[Saved entries]

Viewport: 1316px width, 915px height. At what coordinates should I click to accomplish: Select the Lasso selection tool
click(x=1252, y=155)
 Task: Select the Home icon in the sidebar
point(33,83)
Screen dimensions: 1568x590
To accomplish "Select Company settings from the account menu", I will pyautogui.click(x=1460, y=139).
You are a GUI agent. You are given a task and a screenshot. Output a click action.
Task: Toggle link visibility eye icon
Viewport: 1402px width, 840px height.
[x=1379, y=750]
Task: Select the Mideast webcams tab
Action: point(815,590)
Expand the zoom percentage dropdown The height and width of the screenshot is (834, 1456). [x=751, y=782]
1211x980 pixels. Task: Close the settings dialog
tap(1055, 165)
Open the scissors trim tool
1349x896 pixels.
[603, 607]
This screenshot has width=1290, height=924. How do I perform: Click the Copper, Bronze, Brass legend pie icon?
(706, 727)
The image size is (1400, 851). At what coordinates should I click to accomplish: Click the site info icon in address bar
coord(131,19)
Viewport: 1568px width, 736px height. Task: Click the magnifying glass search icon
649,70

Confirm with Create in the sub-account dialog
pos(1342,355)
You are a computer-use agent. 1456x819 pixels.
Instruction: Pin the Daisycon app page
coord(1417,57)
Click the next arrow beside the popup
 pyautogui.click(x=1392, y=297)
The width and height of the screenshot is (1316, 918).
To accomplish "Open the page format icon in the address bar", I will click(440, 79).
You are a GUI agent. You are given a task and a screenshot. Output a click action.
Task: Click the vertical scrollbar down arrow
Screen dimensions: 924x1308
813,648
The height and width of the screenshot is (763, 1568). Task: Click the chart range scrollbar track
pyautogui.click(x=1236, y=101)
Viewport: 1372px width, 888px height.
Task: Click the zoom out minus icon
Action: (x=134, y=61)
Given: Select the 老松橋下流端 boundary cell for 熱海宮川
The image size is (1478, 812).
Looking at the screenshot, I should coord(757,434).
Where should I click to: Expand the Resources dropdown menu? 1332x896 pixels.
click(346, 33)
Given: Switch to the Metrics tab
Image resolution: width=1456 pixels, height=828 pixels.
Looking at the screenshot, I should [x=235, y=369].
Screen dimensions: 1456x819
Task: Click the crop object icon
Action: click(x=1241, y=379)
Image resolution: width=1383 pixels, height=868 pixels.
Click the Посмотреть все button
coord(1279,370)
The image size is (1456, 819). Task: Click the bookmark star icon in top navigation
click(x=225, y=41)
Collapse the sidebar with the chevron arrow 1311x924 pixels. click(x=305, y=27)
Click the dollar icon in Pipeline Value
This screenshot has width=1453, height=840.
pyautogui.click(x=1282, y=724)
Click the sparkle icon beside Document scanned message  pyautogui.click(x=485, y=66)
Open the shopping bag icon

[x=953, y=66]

▶ _HOW TO COMPLETE THIS TASK_: Give again only the lines starting at the one that contains "Screen dimensions: 924x1308" and running to the end of the data.

▶ _ANSWER BOX_:
Screen dimensions: 924x1308
813,648
The height and width of the screenshot is (763, 1568). Task: Click the chart range scrollbar track
pyautogui.click(x=1236, y=101)
Viewport: 1372px width, 888px height.
Task: Click the zoom out minus icon
Action: (x=134, y=61)
Given: Select the 老松橋下流端 boundary cell for 熱海宮川
The image size is (1478, 812).
Looking at the screenshot, I should coord(757,434).
Where should I click to: Expand the Resources dropdown menu? 1332x896 pixels.
click(346, 33)
Given: Switch to the Metrics tab
Image resolution: width=1456 pixels, height=828 pixels.
Looking at the screenshot, I should [x=235, y=369].
Screen dimensions: 1456x819
Task: Click the crop object icon
Action: click(x=1241, y=379)
Image resolution: width=1383 pixels, height=868 pixels.
Click the Посмотреть все button
coord(1279,370)
The image size is (1456, 819). Task: Click the bookmark star icon in top navigation
click(x=225, y=41)
Collapse the sidebar with the chevron arrow 1311x924 pixels. click(x=305, y=27)
Click the dollar icon in Pipeline Value
This screenshot has width=1453, height=840.
pyautogui.click(x=1282, y=724)
Click the sparkle icon beside Document scanned message  pyautogui.click(x=485, y=66)
Open the shopping bag icon

[x=953, y=66]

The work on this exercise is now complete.